Instructions for the task: A verbatim reproduction of all the entries is needed.

Records provided:
++++++++
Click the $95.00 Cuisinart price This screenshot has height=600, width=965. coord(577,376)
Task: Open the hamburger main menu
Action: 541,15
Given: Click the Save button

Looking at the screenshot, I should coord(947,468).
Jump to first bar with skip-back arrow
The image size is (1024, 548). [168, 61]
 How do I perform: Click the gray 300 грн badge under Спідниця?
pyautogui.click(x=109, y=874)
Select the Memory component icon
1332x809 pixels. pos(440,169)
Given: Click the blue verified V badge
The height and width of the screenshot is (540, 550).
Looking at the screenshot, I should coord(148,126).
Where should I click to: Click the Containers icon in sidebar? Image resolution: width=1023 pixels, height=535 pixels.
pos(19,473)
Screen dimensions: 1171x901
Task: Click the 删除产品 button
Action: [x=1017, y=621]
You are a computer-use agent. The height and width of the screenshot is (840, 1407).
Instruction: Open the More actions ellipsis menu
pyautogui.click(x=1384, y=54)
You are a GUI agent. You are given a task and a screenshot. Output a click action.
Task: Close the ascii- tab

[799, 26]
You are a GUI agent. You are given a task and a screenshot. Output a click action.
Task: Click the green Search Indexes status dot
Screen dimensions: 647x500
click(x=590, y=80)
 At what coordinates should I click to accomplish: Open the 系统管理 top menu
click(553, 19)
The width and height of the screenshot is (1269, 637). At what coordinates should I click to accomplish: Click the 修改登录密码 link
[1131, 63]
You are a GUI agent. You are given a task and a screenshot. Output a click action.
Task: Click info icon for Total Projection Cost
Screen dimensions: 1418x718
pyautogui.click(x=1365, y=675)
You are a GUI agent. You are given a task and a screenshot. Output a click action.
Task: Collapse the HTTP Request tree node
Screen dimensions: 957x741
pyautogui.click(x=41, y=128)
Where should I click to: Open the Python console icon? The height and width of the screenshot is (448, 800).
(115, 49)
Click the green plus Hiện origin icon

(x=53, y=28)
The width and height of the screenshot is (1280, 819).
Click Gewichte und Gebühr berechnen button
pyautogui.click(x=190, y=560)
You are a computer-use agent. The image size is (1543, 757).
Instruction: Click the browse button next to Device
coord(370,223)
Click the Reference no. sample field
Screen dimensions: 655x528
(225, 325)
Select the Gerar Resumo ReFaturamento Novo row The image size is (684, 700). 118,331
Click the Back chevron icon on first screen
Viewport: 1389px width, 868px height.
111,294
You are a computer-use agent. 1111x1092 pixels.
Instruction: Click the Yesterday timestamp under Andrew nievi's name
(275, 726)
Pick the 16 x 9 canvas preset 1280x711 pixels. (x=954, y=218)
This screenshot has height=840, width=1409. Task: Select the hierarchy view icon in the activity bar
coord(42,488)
++++++++
Task solution:
Click the $95.00 Cuisinart price This screenshot has height=600, width=965. coord(577,376)
Task: Open the hamburger main menu
Action: 541,15
Given: Click the Save button

Looking at the screenshot, I should coord(947,468).
Jump to first bar with skip-back arrow
The image size is (1024, 548). [168, 61]
 How do I perform: Click the gray 300 грн badge under Спідниця?
pyautogui.click(x=109, y=874)
Select the Memory component icon
1332x809 pixels. pos(440,169)
Given: Click the blue verified V badge
The height and width of the screenshot is (540, 550).
Looking at the screenshot, I should coord(148,126).
Where should I click to: Click the Containers icon in sidebar? Image resolution: width=1023 pixels, height=535 pixels.
pos(19,473)
Screen dimensions: 1171x901
Task: Click the 删除产品 button
Action: [x=1017, y=621]
You are a computer-use agent. The height and width of the screenshot is (840, 1407).
Instruction: Open the More actions ellipsis menu
pyautogui.click(x=1384, y=54)
You are a GUI agent. You are given a task and a screenshot. Output a click action.
Task: Close the ascii- tab

[799, 26]
You are a GUI agent. You are given a task and a screenshot. Output a click action.
Task: Click the green Search Indexes status dot
Screen dimensions: 647x500
click(x=590, y=80)
 At what coordinates should I click to accomplish: Open the 系统管理 top menu
click(553, 19)
The width and height of the screenshot is (1269, 637). At what coordinates should I click to accomplish: Click the 修改登录密码 link
[1131, 63]
You are a GUI agent. You are given a task and a screenshot. Output a click action.
Task: Click info icon for Total Projection Cost
Screen dimensions: 1418x718
pyautogui.click(x=1365, y=675)
You are a GUI agent. You are given a task and a screenshot. Output a click action.
Task: Collapse the HTTP Request tree node
Screen dimensions: 957x741
pyautogui.click(x=41, y=128)
Where should I click to: Open the Python console icon? The height and width of the screenshot is (448, 800).
(115, 49)
Click the green plus Hiện origin icon

(x=53, y=28)
The width and height of the screenshot is (1280, 819).
Click Gewichte und Gebühr berechnen button
pyautogui.click(x=190, y=560)
You are a computer-use agent. The image size is (1543, 757).
Instruction: Click the browse button next to Device
coord(370,223)
Click the Reference no. sample field
Screen dimensions: 655x528
(225, 325)
Select the Gerar Resumo ReFaturamento Novo row The image size is (684, 700). 118,331
Click the Back chevron icon on first screen
Viewport: 1389px width, 868px height.
111,294
You are a computer-use agent. 1111x1092 pixels.
Instruction: Click the Yesterday timestamp under Andrew nievi's name
(275, 726)
Pick the 16 x 9 canvas preset 1280x711 pixels. (x=954, y=218)
This screenshot has height=840, width=1409. Task: Select the hierarchy view icon in the activity bar
coord(42,488)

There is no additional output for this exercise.